→ **EXTRACTED RECORDS**:
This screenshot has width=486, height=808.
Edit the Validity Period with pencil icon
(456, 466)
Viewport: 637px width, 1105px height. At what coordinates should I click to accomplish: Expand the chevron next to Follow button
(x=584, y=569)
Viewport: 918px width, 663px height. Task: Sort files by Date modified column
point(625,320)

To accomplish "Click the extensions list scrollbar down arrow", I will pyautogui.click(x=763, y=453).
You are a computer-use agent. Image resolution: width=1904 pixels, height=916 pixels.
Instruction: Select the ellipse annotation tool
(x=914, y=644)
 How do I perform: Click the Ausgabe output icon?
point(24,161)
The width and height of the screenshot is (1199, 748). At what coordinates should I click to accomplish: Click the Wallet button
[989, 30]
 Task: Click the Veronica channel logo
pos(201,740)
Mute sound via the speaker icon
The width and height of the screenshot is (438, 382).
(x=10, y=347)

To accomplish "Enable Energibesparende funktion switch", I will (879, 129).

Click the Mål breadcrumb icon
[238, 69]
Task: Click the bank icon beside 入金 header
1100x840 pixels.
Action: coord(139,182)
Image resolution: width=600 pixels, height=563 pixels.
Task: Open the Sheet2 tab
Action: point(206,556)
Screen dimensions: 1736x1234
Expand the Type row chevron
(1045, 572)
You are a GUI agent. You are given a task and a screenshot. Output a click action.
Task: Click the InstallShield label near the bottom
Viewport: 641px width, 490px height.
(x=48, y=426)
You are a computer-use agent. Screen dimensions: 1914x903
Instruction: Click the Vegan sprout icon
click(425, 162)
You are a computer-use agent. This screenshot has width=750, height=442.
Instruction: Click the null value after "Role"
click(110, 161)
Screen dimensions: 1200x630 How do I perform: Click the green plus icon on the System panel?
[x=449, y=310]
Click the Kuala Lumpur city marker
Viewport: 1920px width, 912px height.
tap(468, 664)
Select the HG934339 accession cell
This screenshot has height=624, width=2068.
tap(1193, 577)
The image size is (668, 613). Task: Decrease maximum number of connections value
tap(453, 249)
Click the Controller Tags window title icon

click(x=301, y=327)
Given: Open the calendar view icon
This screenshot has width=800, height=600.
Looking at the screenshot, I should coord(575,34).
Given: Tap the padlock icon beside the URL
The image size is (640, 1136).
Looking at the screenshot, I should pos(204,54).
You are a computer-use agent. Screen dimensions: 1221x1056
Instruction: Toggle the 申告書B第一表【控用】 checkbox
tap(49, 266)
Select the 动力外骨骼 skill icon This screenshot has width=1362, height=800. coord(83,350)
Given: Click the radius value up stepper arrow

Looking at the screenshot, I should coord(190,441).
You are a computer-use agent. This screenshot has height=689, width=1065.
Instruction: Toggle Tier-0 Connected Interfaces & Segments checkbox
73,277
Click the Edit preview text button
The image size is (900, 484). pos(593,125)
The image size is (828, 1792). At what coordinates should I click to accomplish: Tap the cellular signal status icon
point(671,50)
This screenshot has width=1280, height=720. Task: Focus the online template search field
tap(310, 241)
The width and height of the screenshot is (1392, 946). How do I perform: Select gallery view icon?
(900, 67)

→ **PROBLEM STATEMENT**:
Lines in scope run from the one holding "Click the Controller Tags window title icon" to the last line of the material above; transcribe them exactly and omit the rest.

→ **RESPONSE TO THE EXERCISE**:
Click the Controller Tags window title icon

click(x=301, y=327)
Given: Open the calendar view icon
This screenshot has width=800, height=600.
Looking at the screenshot, I should coord(575,34).
Given: Tap the padlock icon beside the URL
The image size is (640, 1136).
Looking at the screenshot, I should pos(204,54).
You are a computer-use agent. Screen dimensions: 1221x1056
Instruction: Toggle the 申告書B第一表【控用】 checkbox
tap(49, 266)
Select the 动力外骨骼 skill icon This screenshot has width=1362, height=800. coord(83,350)
Given: Click the radius value up stepper arrow

Looking at the screenshot, I should coord(190,441).
You are a computer-use agent. This screenshot has height=689, width=1065.
Instruction: Toggle Tier-0 Connected Interfaces & Segments checkbox
73,277
Click the Edit preview text button
The image size is (900, 484). pos(593,125)
The image size is (828, 1792). At what coordinates should I click to accomplish: Tap the cellular signal status icon
point(671,50)
This screenshot has width=1280, height=720. Task: Focus the online template search field
tap(310, 241)
The width and height of the screenshot is (1392, 946). How do I perform: Select gallery view icon?
(900, 67)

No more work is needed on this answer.